Required work:
Copy each entry as written.
◇ ◇ ◇ ◇ ◇
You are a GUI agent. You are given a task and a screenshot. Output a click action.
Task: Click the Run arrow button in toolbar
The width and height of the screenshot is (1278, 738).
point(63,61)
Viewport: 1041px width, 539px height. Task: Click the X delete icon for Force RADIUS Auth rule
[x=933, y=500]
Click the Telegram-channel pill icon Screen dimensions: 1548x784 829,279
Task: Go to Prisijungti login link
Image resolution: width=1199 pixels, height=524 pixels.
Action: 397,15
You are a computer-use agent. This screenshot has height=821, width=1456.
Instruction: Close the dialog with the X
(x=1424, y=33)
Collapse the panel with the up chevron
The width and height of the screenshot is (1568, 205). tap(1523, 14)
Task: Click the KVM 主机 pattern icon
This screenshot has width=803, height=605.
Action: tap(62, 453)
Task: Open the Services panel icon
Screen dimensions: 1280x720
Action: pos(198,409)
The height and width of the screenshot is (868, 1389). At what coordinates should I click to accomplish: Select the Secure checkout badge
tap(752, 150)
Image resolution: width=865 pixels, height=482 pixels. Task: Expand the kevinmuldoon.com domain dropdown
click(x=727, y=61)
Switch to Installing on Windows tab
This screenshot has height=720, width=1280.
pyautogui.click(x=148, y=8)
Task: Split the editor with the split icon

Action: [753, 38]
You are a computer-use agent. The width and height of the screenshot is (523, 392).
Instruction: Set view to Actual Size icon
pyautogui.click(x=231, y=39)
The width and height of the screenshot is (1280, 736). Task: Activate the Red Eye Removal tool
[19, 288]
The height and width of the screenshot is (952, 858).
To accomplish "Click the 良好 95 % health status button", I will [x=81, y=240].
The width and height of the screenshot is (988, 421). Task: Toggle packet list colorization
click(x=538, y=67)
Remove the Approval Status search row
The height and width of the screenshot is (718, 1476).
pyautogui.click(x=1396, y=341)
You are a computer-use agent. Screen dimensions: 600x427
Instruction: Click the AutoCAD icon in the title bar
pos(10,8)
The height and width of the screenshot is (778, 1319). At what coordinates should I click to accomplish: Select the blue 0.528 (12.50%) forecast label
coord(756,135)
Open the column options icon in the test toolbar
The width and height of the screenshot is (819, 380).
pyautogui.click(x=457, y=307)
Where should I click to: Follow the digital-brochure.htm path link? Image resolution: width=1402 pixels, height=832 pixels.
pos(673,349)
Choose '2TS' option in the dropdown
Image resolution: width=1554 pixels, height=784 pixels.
◇ ◇ ◇ ◇ ◇
Answer to this exercise:
You are a GUI agent. You are given a task and a screenshot. Output a click action.
Task: Click the Run arrow button in toolbar
The width and height of the screenshot is (1278, 738).
point(63,61)
Viewport: 1041px width, 539px height. Task: Click the X delete icon for Force RADIUS Auth rule
[x=933, y=500]
Click the Telegram-channel pill icon Screen dimensions: 1548x784 829,279
Task: Go to Prisijungti login link
Image resolution: width=1199 pixels, height=524 pixels.
Action: 397,15
You are a computer-use agent. This screenshot has height=821, width=1456.
Instruction: Close the dialog with the X
(x=1424, y=33)
Collapse the panel with the up chevron
The width and height of the screenshot is (1568, 205). tap(1523, 14)
Task: Click the KVM 主机 pattern icon
This screenshot has width=803, height=605.
Action: tap(62, 453)
Task: Open the Services panel icon
Screen dimensions: 1280x720
Action: pos(198,409)
The height and width of the screenshot is (868, 1389). At what coordinates should I click to accomplish: Select the Secure checkout badge
tap(752, 150)
Image resolution: width=865 pixels, height=482 pixels. Task: Expand the kevinmuldoon.com domain dropdown
click(x=727, y=61)
Switch to Installing on Windows tab
This screenshot has height=720, width=1280.
pyautogui.click(x=148, y=8)
Task: Split the editor with the split icon

Action: [753, 38]
You are a computer-use agent. The width and height of the screenshot is (523, 392).
Instruction: Set view to Actual Size icon
pyautogui.click(x=231, y=39)
The width and height of the screenshot is (1280, 736). Task: Activate the Red Eye Removal tool
[19, 288]
The height and width of the screenshot is (952, 858).
To accomplish "Click the 良好 95 % health status button", I will [x=81, y=240].
The width and height of the screenshot is (988, 421). Task: Toggle packet list colorization
click(x=538, y=67)
Remove the Approval Status search row
The height and width of the screenshot is (718, 1476).
pyautogui.click(x=1396, y=341)
You are a computer-use agent. Screen dimensions: 600x427
Instruction: Click the AutoCAD icon in the title bar
pos(10,8)
The height and width of the screenshot is (778, 1319). At what coordinates should I click to accomplish: Select the blue 0.528 (12.50%) forecast label
coord(756,135)
Open the column options icon in the test toolbar
The width and height of the screenshot is (819, 380).
pyautogui.click(x=457, y=307)
Where should I click to: Follow the digital-brochure.htm path link? Image resolution: width=1402 pixels, height=832 pixels.
pos(673,349)
Choose '2TS' option in the dropdown
Image resolution: width=1554 pixels, height=784 pixels.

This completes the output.